Cash flow management is crucial for small businesses, ensuring they can pay bills, cover supplies and materials for production, or pay employees. Improper cash flow management may lead to an inability to make payments on time, leading to decreased business growth and negative repercussions.
Discover more about how cash flow can benefit your business, how to measure cash flow success, and four simple steps to implement a cash flow management strategy.
Cash Flow Management Explained
Cash flow management strategies encompass many different parts of a business’s finances. To successfully implement an adequate cash flow management strategy, you should have a basic understanding of how cash flow helps you maintain good financial health.

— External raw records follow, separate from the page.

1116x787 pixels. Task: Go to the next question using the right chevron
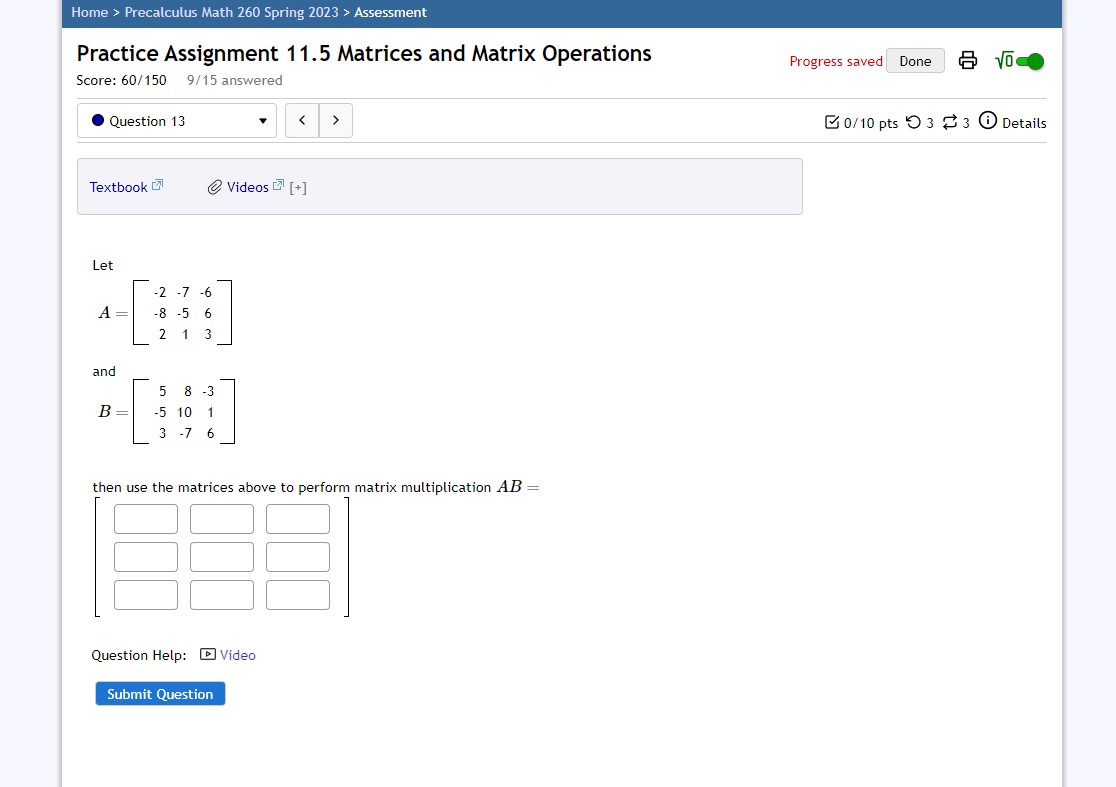point(335,120)
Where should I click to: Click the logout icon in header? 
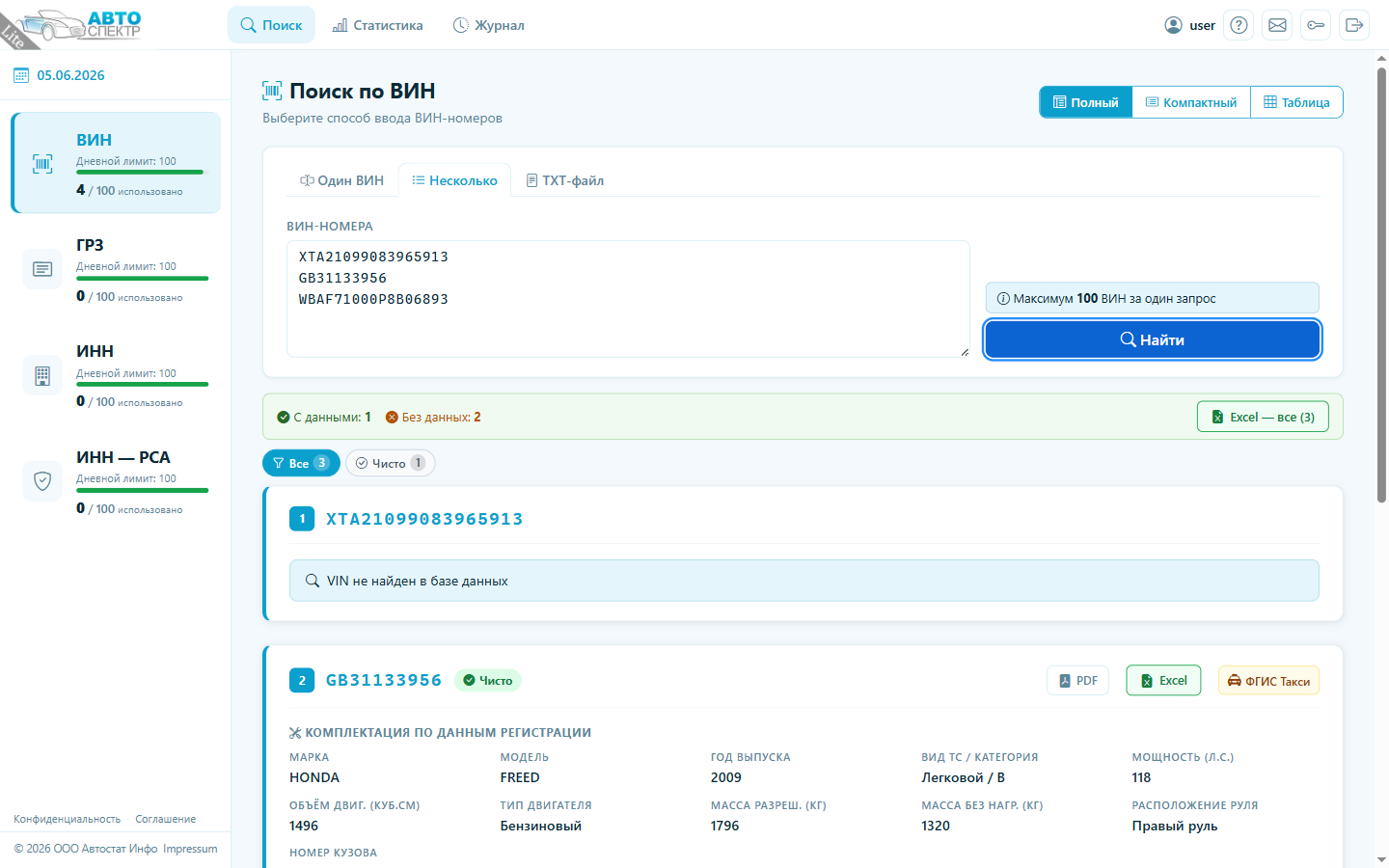pos(1354,25)
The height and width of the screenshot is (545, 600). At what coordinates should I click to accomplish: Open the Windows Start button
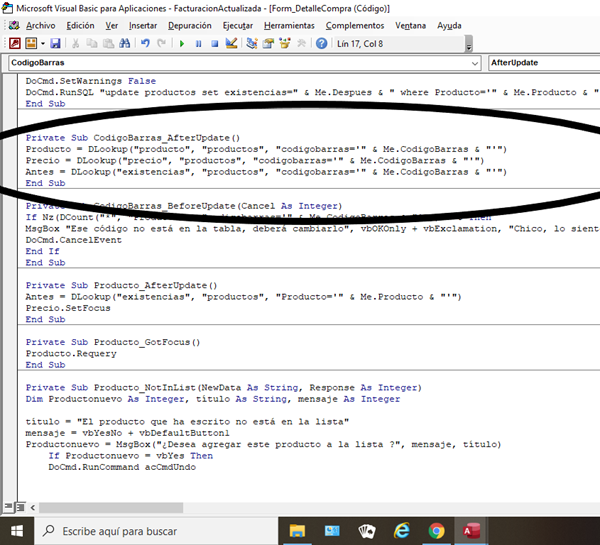tap(17, 529)
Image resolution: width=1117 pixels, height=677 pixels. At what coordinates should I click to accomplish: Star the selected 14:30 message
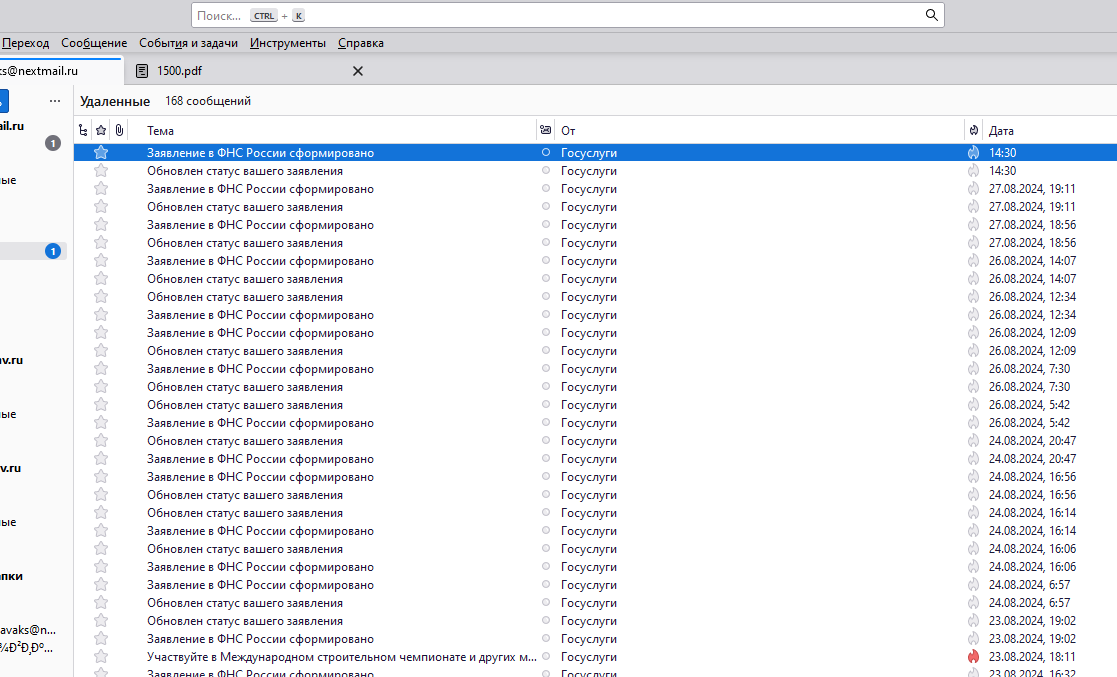[101, 153]
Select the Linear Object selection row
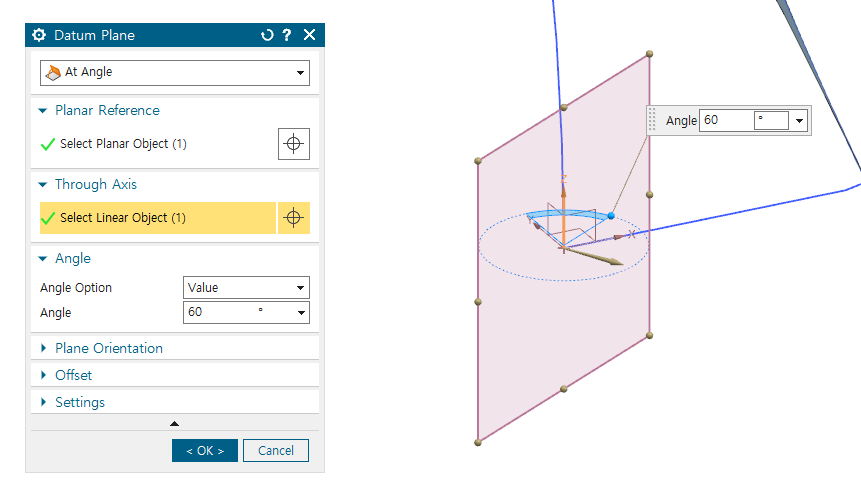 click(157, 218)
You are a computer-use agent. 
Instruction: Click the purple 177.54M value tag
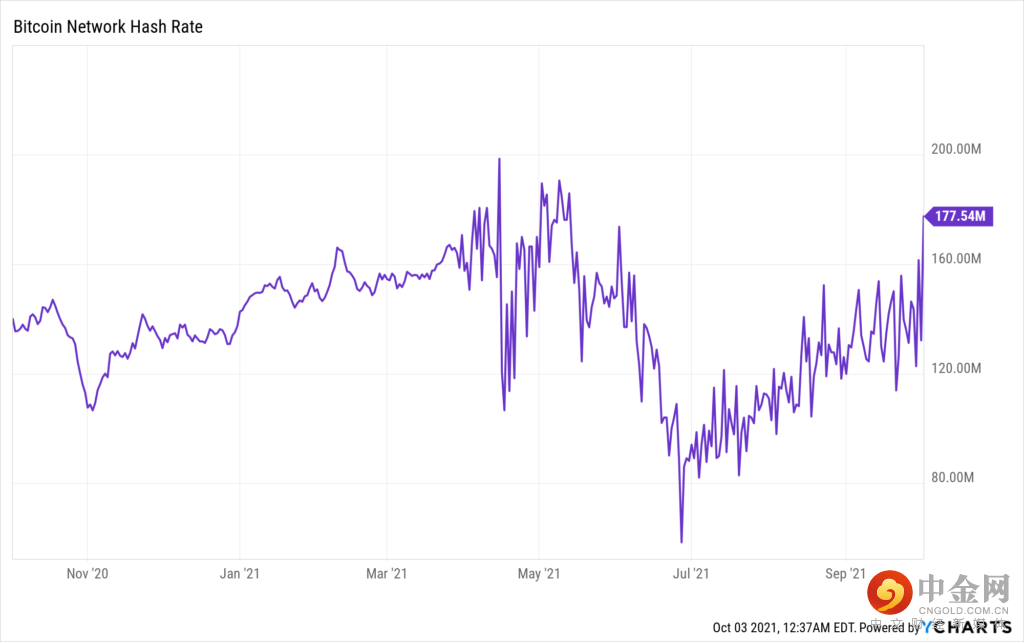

Benefits of Managing Cash Flow
Cash flow management is essential for several reasons, especially for small businesses that may not have the finances of larger enterprises to cover expenses. Consider the following benefits of having a positive cash flow:
- You can cover expenses on time. You won’t need to worry about being late on bills or not being able to buy supplies to create products. And you’ll have enough funds to cover your payroll.
- You can plan and make more informed decisions. Looking at patterns in your revenue and expenses and average cash flow over time can help you create budgets and plan for investments and growth.
- You can set up an emergency fund. When managed correctly, periods of positive cash flow can be put aside as savings for expenses during slow times. This will help ensure you can keep cash-flowing assets instead of going into debt.
- Your business will better qualify for financing. Banks will look at your general financial situation, including your cash flow statements and ability to repay loans.
Overall, effectively managing your cash flow will help your business run smoother and have more opportunities for financial success.
What is the Difference Between Cash Flow vs. Profitability?
While positive cash flow may seem similar to profit, there is a distinct difference between the two.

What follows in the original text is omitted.